Lossless: Data integrity and accuracy is preferred, even if we don't "shave off" much
Lossy: Data integrity and accuracy isn't as important as how fast we can serve it - imagine a real-time video transfer, where it's more important to be "live" than to have high quality video

For example, using Autoencoders, we're able to decompose this image and represent it as the 32-vector code below. Using it, we can reconstruct the image. Of course, this is an example of lossy compression, as we've lost quite a bit of info.

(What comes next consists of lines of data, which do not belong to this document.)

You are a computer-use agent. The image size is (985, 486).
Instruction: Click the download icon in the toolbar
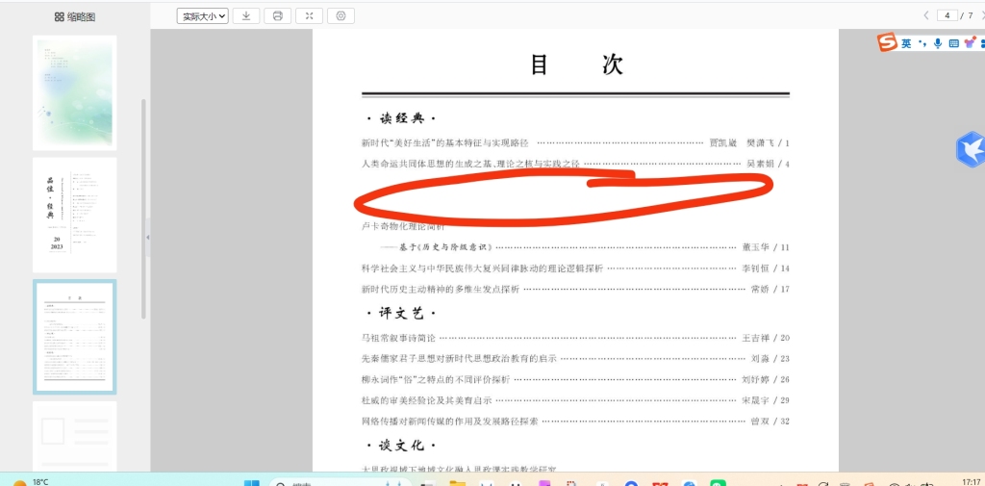246,15
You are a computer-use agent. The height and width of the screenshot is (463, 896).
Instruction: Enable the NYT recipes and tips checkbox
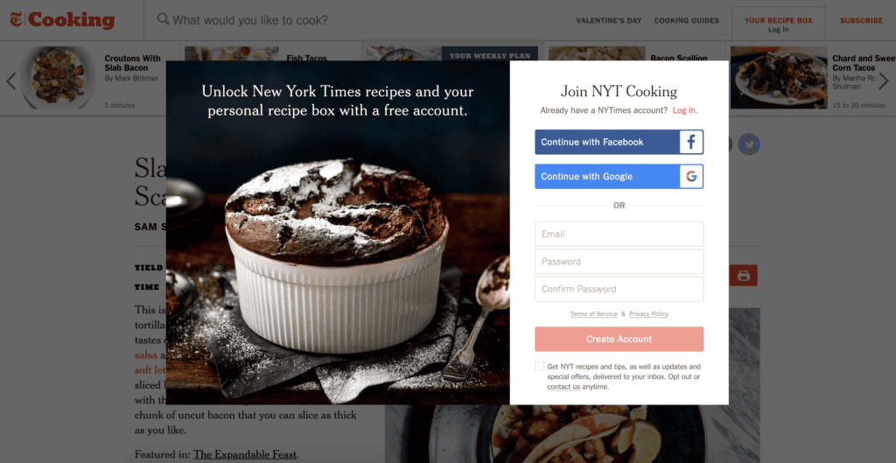[x=539, y=367]
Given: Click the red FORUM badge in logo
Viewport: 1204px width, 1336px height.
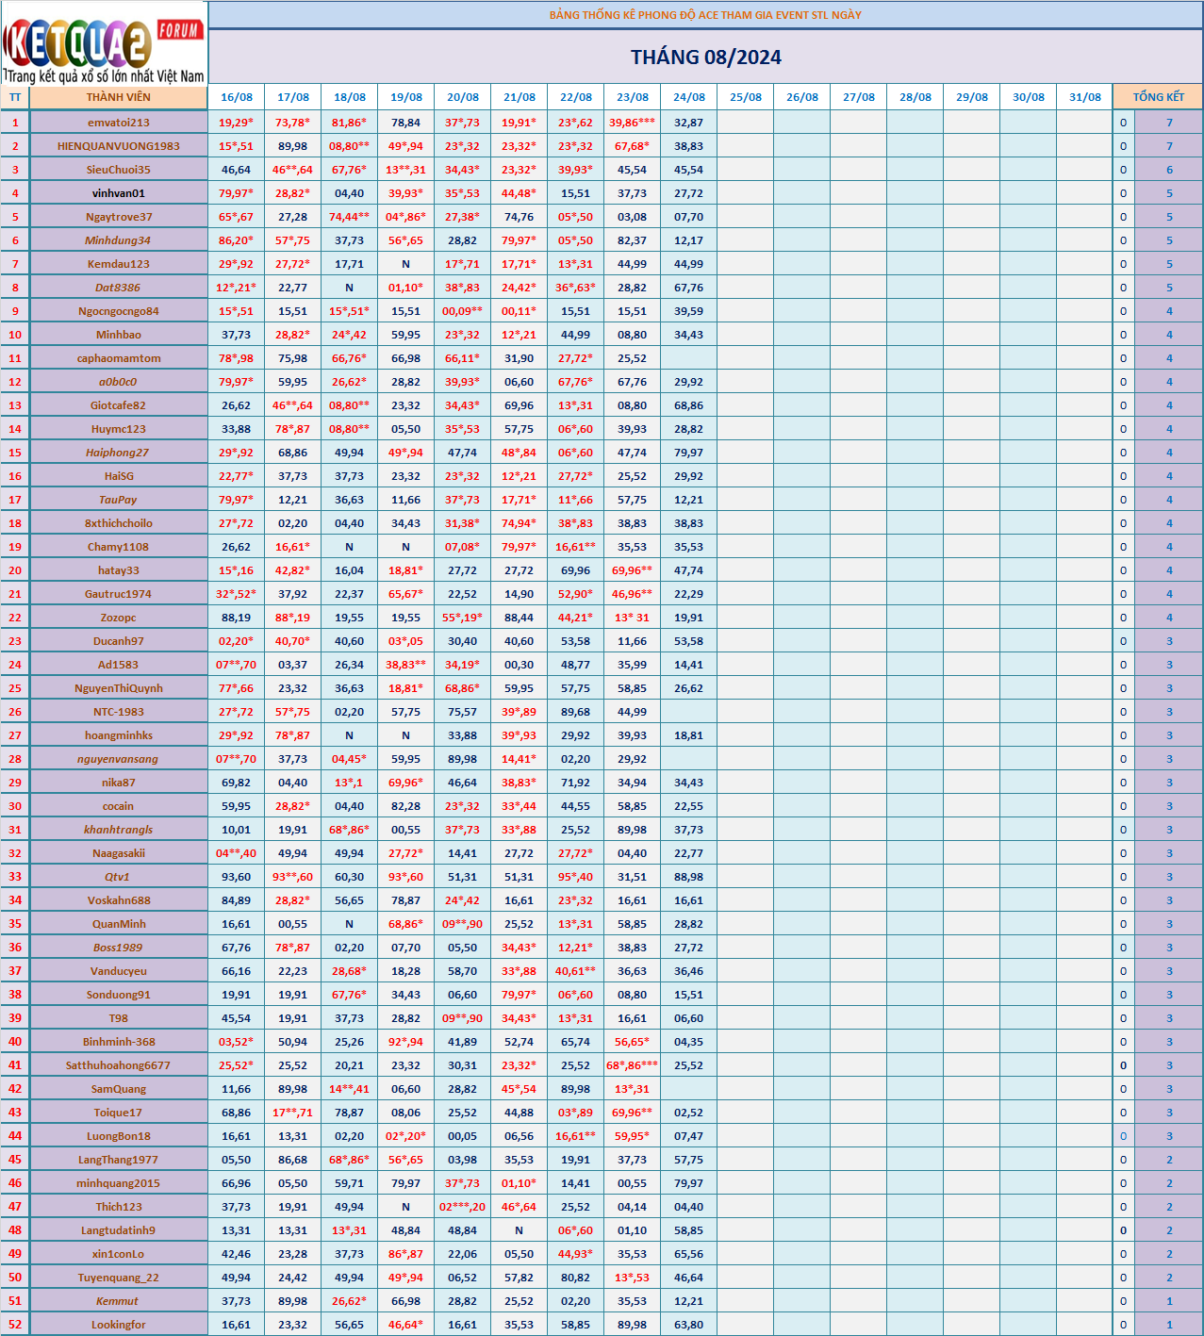Looking at the screenshot, I should point(179,30).
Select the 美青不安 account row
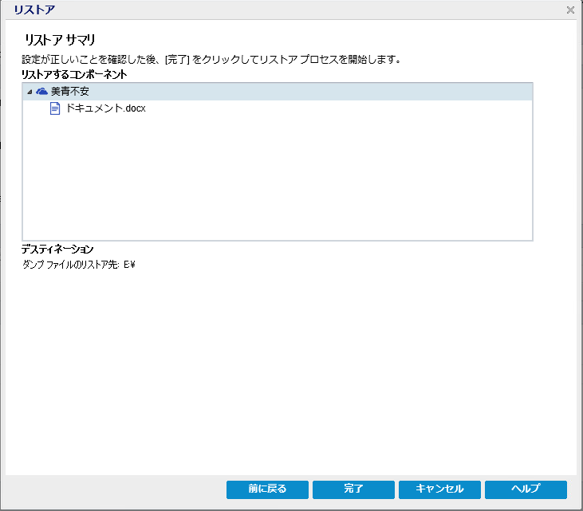Screen dimensions: 583x511 click(x=278, y=92)
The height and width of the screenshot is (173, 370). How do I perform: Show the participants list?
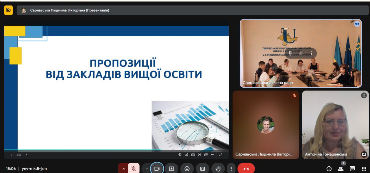tap(341, 169)
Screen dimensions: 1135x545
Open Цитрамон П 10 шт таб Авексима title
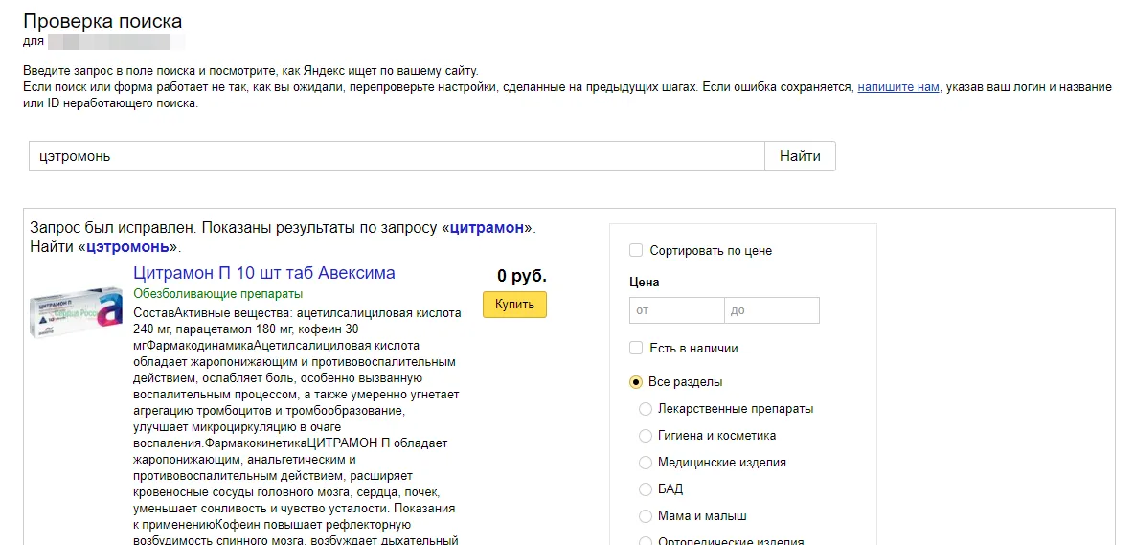click(x=264, y=273)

Though, we can use the exact same technique to do this much more accurately, by allocating more space for the representation:

What are Autoencoders?

An autoencoder is, by definition, a technique to encode something automatically. By using a neural network, the autoencoder is able to learn how to decompose data (in our case, images) into fairly small bits of data, and then using that representation, reconstruct the original data as closely as it can to the original.

There are two key components in this task:

Encoder: Learns how to compress the original input into a small encoding
Decoder: Learns how to restore the original data from that encoding generated by the Encoder

These two are trained together in symbiosis to obtain the most efficient representation of the data that we can reconstruct the original data from, without losing so much of it.

Credit: ResearchGate

Encoder

The Encoder is tasked with finding the smallest possible representation of data that it can store - extracting the most prominent features of the original data and representing it in a way the decoder can understand.

Think of it as if you are trying to memorize something, like for example memorizing a large number - you try to find a pattern in it that you can memorize and restore the whole sequence from that pattern, as it will be easy to remember a shorter pattern than the whole number.

Encoders in their simplest form are simple Artificial Neural Networks (ANNs). Though, there are certain encoders that utilize Convolutional Neural Networks (CNNs), which is a very specific type of ANN.

The encoder takes the input data and generates an encoded version of it - the compressed data. We can then use that compressed data to send it to the user, where it will be decoded and reconstructed. Let's take a look at the encoding for a LFW dataset example:

The encoding here doesn't make much sense for us, but it's plenty enough for the decoder. Now, it's valid to raise the question:

"But how did the encoder learn to compress images like this?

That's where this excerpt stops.